Christian Meditation and Fulfillment vs. Eastern Meditation and Nonexistence

Christian meditation for most is rolled under the subject of prayer. The reason I haven’t finished the first section on prayer for the Prayer and Fasting Guide is twofold. First, I’ve become convicted that I did a very poor job of teaching my teenage daughters how to pray, so the remedy for that takes precedence over finishing the guide. When it is finished, with their input, then it will be more helpful, I hope. Secondly, I’ve been grappling with how to explain the subject of Christian meditation which I think is essential for an effective prayer life.

Having practiced both Eastern and Christian meditation I think it is best to begin a discussion of Christian meditation by describing what it is not. Earlier today I Tweeted, ‘Eastern meditation strives 4 nonexistence; Christian meditation fills us up with God.’ I think this is the most concise way to describe the difference. As I practice traditional meditation, I work to empty my mind to enter a calm state which comes from detachment. This emptying can be very pleasant and relaxing, but unless you backfill this spiritual space with something or someone of importance, I fear the long term consequences may be a state of spiritual numbness. This spiritual numbness we might argue is the precursor to Nirvana which is essentially nonexistence.

In contrast, with Christian meditation we are allowing our mind to become filled with God. Instead of emptiness, we want fullness. Instead of detachment, we want empowerment. Instead of numbness, we want transcendence. The difference is hard to explain without experiencing it. Calmness and relaxation still come about but with a deeper sense of hope, power, connection, and victory.

This is why I think Christian meditation is so important to prayer. I’m not sure if it precedes, follows, or runs parallel to Concept of God, but it is a step which is important in grasping the relational (present and eternal) aspects of prayer.

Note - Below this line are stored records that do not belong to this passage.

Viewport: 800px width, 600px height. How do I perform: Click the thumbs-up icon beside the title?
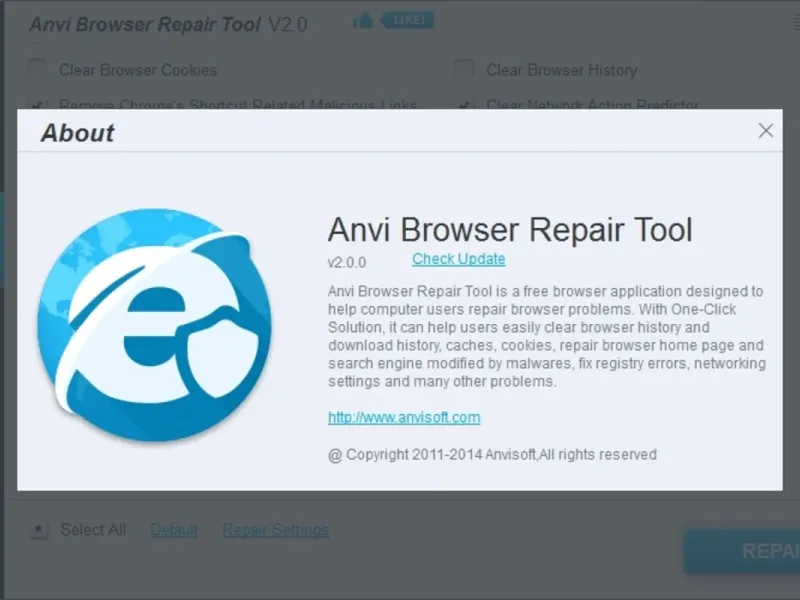pos(363,20)
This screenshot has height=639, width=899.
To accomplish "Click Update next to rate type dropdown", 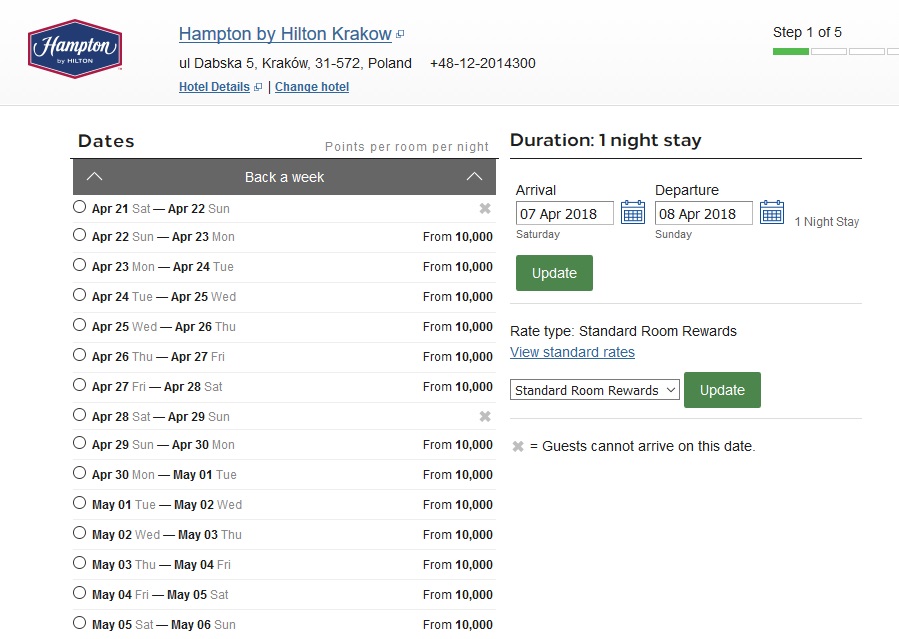I will pyautogui.click(x=722, y=390).
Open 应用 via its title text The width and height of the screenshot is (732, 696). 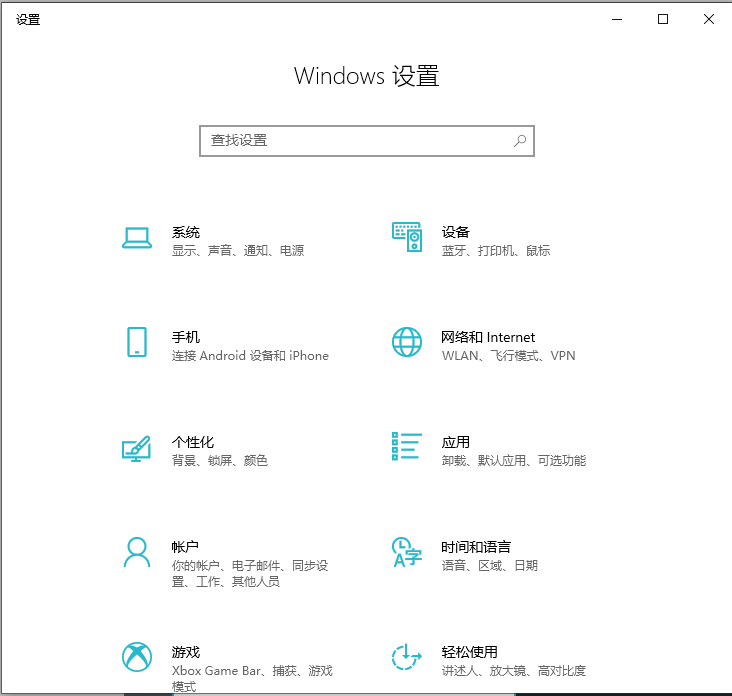(456, 442)
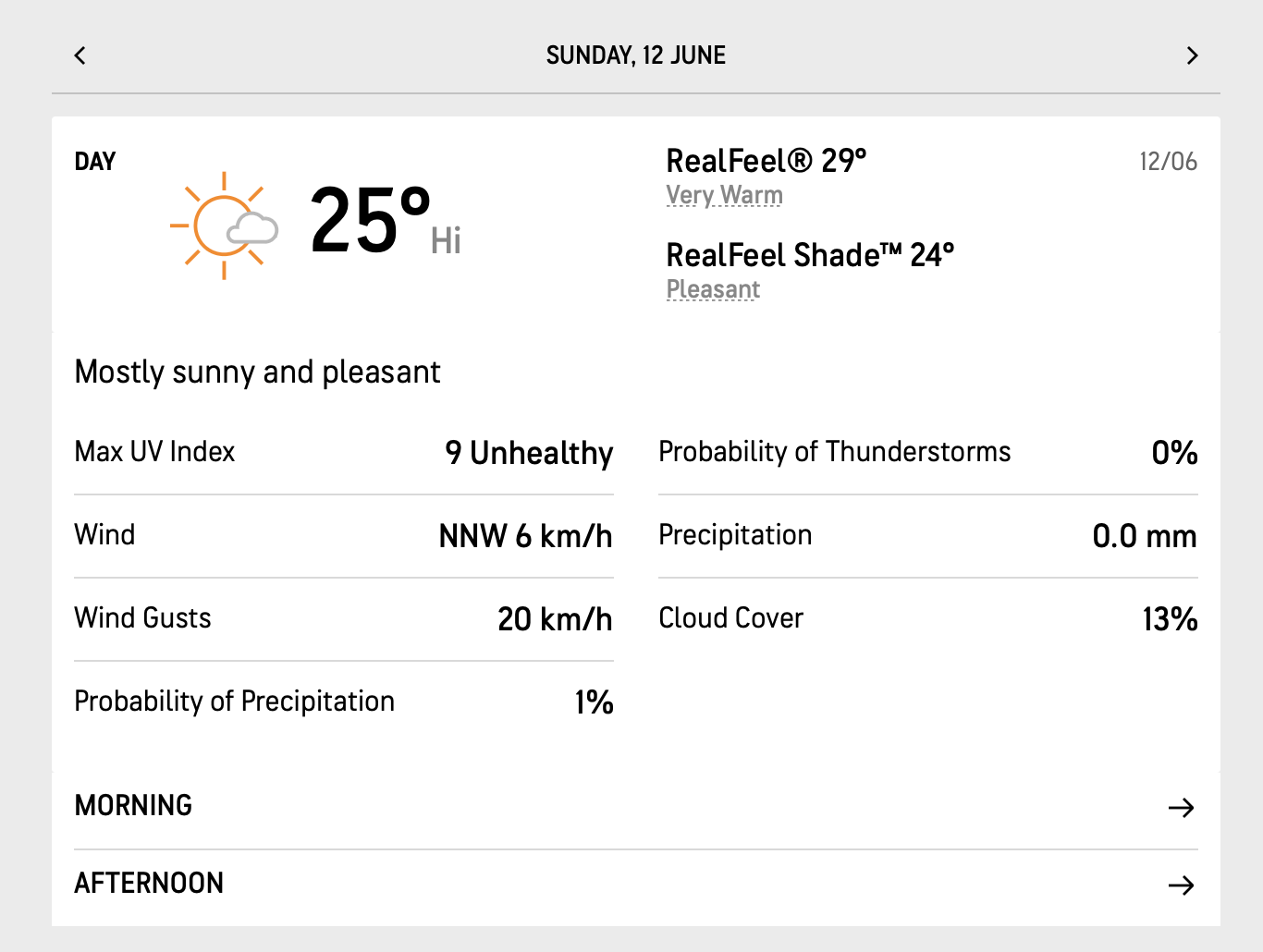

Like traditional meditation, it requires practice. A quiet place and a comfortable stance helps. Starting with 20 to 30 minute periods are best at first. Instead of a mantra, circle, or stone, find a passage, scene, or word in scripture to meditate upon. Think upon the passage repeatedly as the plumb line to your life. Participate in the scene in your imagination as if you are there. Sit watching Christ as he turns and gazes at you. Feel his touch. Embrace him. Sense him filling you up with his presence. Today, I used ‘for God so loved the world’ and ‘love is patient,’ imagining and experiencing these passages.

As I transitioned into prayer, I found myself ready to wait, ready to be obedient, ready to take God’s lessons. Later in the day when I misplaced my wallet, God blessed me by showing me how quickly I turned to him and let go of my panic. In the past, I would have been in a complete, worried frenzy. With him, I was concerned but trusted it would work out. I prayed, and retraced my steps. It was on the corner of my desk. He showed me that he really is making me into a better person and how ridiculous my past behavior had been when I didn’t trust him. For more on this topic, read Richard Foster’s, Celebration of Discipline.

Future posts that are devotional will include a passage for Christian Meditation.